=== Task prompt ===
The answer should be the exact lines from the line containing "Task: Click the luggage suitcase icon" through the last line of the material below, with no pictures.

+++++

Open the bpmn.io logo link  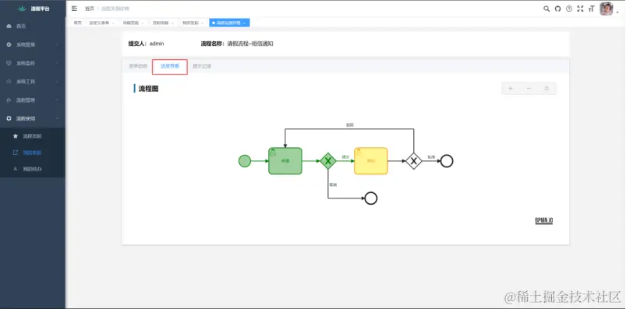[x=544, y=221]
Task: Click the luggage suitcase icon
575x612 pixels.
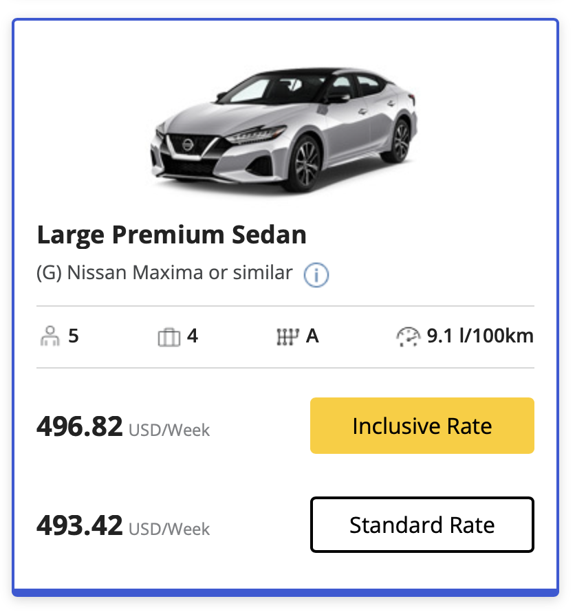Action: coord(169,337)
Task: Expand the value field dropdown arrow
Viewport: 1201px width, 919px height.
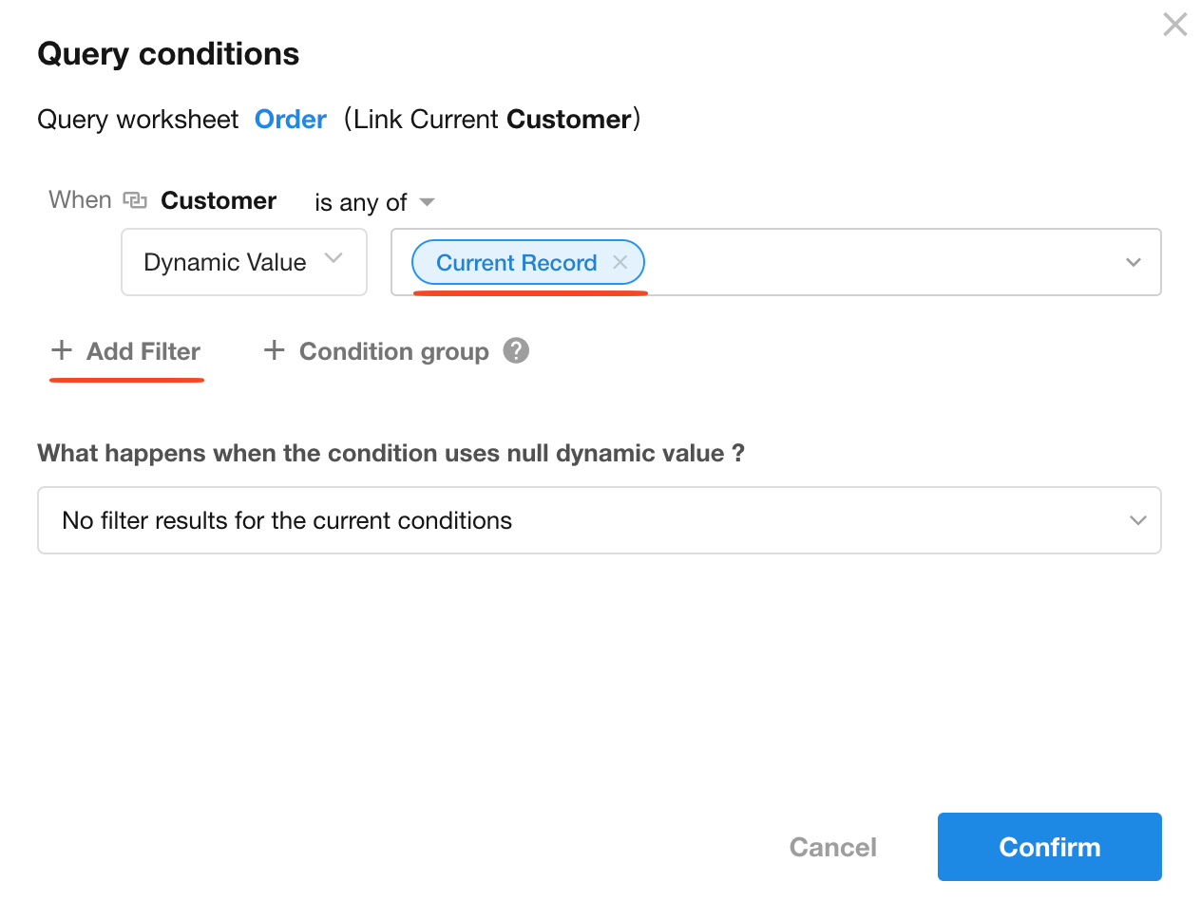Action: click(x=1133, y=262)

+++++

=== Answer below ===
Task: Click the luggage suitcase icon
575x612 pixels.
Action: coord(169,337)
Task: Expand the value field dropdown arrow
Viewport: 1201px width, 919px height.
Action: click(x=1133, y=262)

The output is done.